Consigne écrite 1 =>
Reprenez l'extrait choisi à partir de « Un autre aïeul » et jusqu'à « et la mort. », en remplaçant « Maryam » par « Leïla ».
Consigne écrite 2 =>
Selon l'extrait choisi, où Paul est-il reçu par Bachar El-Assad ?

Extrait choisi =>
Profession tueur en Syrie
Paris Match: Parti défendre les
chrétiens d’Orient face à Daech, un jeune homme bien né se transforme en
machine de guerre. Un
road-étripe haletant.
Comme dans « Les trois mousquetaires », un fils
de famille de la bonne vieille province française part avec un groupe d’allumés
pour l’aventure en Syrie ! Son ancêtre Amaury a combattu Saladin au XIe siècle.
Un autre aïeul s’est fait sabrer par un bleu en 1793. Un de ses oncles a même
survécu à Diên Biên Phu. Chez les Nantiac, les racines de l’arbre généalogique
baignent dans l’eau bénite et le sang. Dans ses rêveries d’enfant, Paul, le
petit dernier, s’est raconté beaucoup d’histoires pleines de cottes de mailles,
de croix des Templiers, de destriers, d’épieux, de Godefroy et de Mélusine.
Résultat : il veut sauver les chrétiens d’Orient. Il aime les coptes
descendants directs des pharaons, les maronites héritiers des Phéniciens et,
surtout, en Syrie, les chaldéens, derniers fils de Nabuchodonosor lui-même.
C’est que là-bas, à Damas, il a une amoureuse. Pourquoi ne pas semerun peu la
panique chez Daech et ramener Maryam en trophée ? Joindre l’amour et la mort.
C’est parti.
Sang, sueur et larmes
Première escale : Beyrouth.
Et, dès ce moment-là, vous comprenez qu’on n’est plus chez Dumas. Bienvenue
chez « Les sept mercenaires ». Je vous préviens : ce livre ruisselle de sang,
de sueur, de larmes. Dire que ce charmant Paul séduisait les douairières de
Versailles. Au Liban, ça va encore.
On passe en boîte de nuit, on lève des filles, on avance à grands pas vers un
nihilisme irrémédiable mais on ne massacre pas encore. Dès qu’on entre en
Syrie, en revanche, changement de registre. La violence envahit chaque page.
Mais impossible de lâcher le livre. On n’est pas dans SAS. L’écriture est
pleine de formules. On frôle même la haute voltige littéraire. Et puis, côté
reportage, c’est éblouissant. A Damas, dans le grand foutoir arabe devenu un
immense vide-greniers, toute la ville brade son patrimoine pour collecter le
magot qui permettra de fuir le pays. Au passage, Paul est reçu par Bachar
El-Assad lui-même, dans son palais du mont Qassioun, en plein centre-ville, une
espèce de blockhaus style goulag avec mirador, abri antinucléaire et commodes
Louis XV de chez Romeo. Le jour et la nuit avec les salles à ogives de la
mosquée des Omeyyades.

Jeu de données =>
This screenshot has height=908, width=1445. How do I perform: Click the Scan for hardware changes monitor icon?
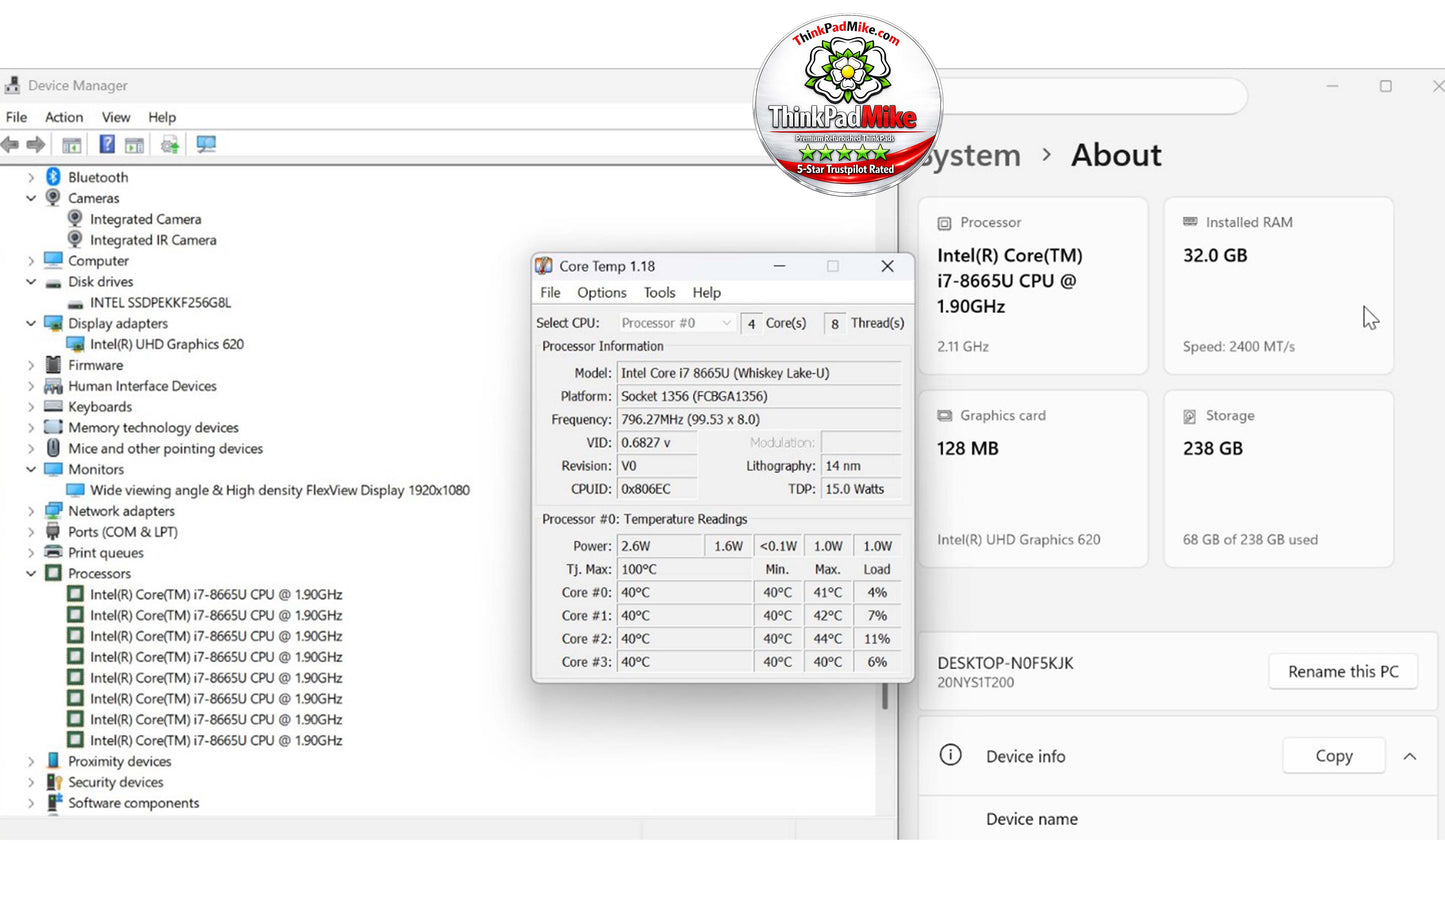coord(206,145)
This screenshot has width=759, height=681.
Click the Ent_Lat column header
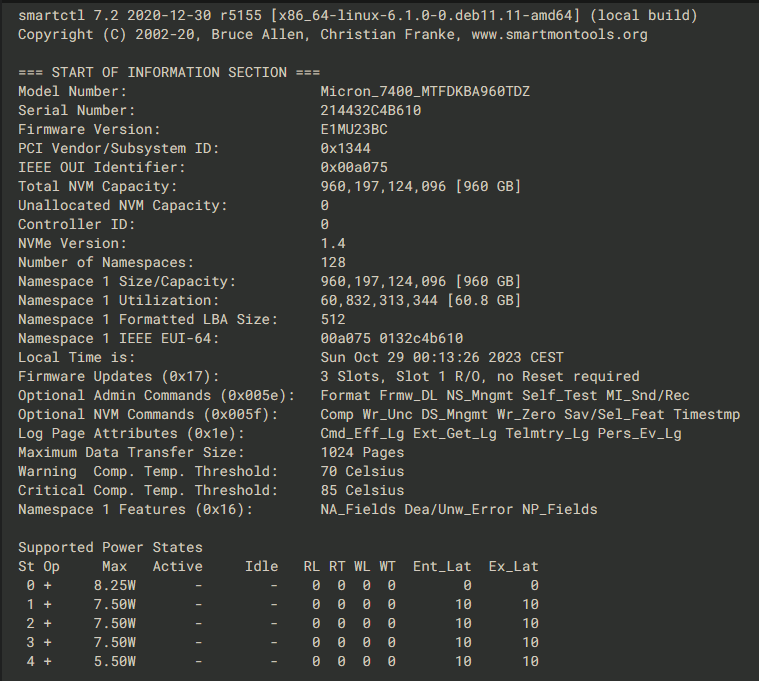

Solution rédigée 1 =>
Un autre aïeul s’est fait sabrer par un bleu en 1793. Un de ses oncles a même
survécu à Diên Biên Phu. Chez les Nantiac, les racines de l’arbre généalogique
baignent dans l’eau bénite et le sang. Dans ses rêveries d’enfant, Paul, le
petit dernier, s’est raconté beaucoup d’histoires pleines de cottes de mailles,
de croix des Templiers, de destriers, d’épieux, de Godefroy et de Mélusine.
Résultat : il veut sauver les chrétiens d’Orient. Il aime les coptes
descendants directs des pharaons, les maronites héritiers des Phéniciens et,
surtout, en Syrie, les chaldéens, derniers fils de Nabuchodonosor lui-même.
C’est que là-bas, à Damas, il a une amoureuse. Pourquoi ne pas semerun peu la
panique chez Daech et ramener Leïla en trophée ? Joindre l’amour et la mort.

Solution rédigée 2 =>
Dans son palais du mont Qassioun, en plein centre-ville.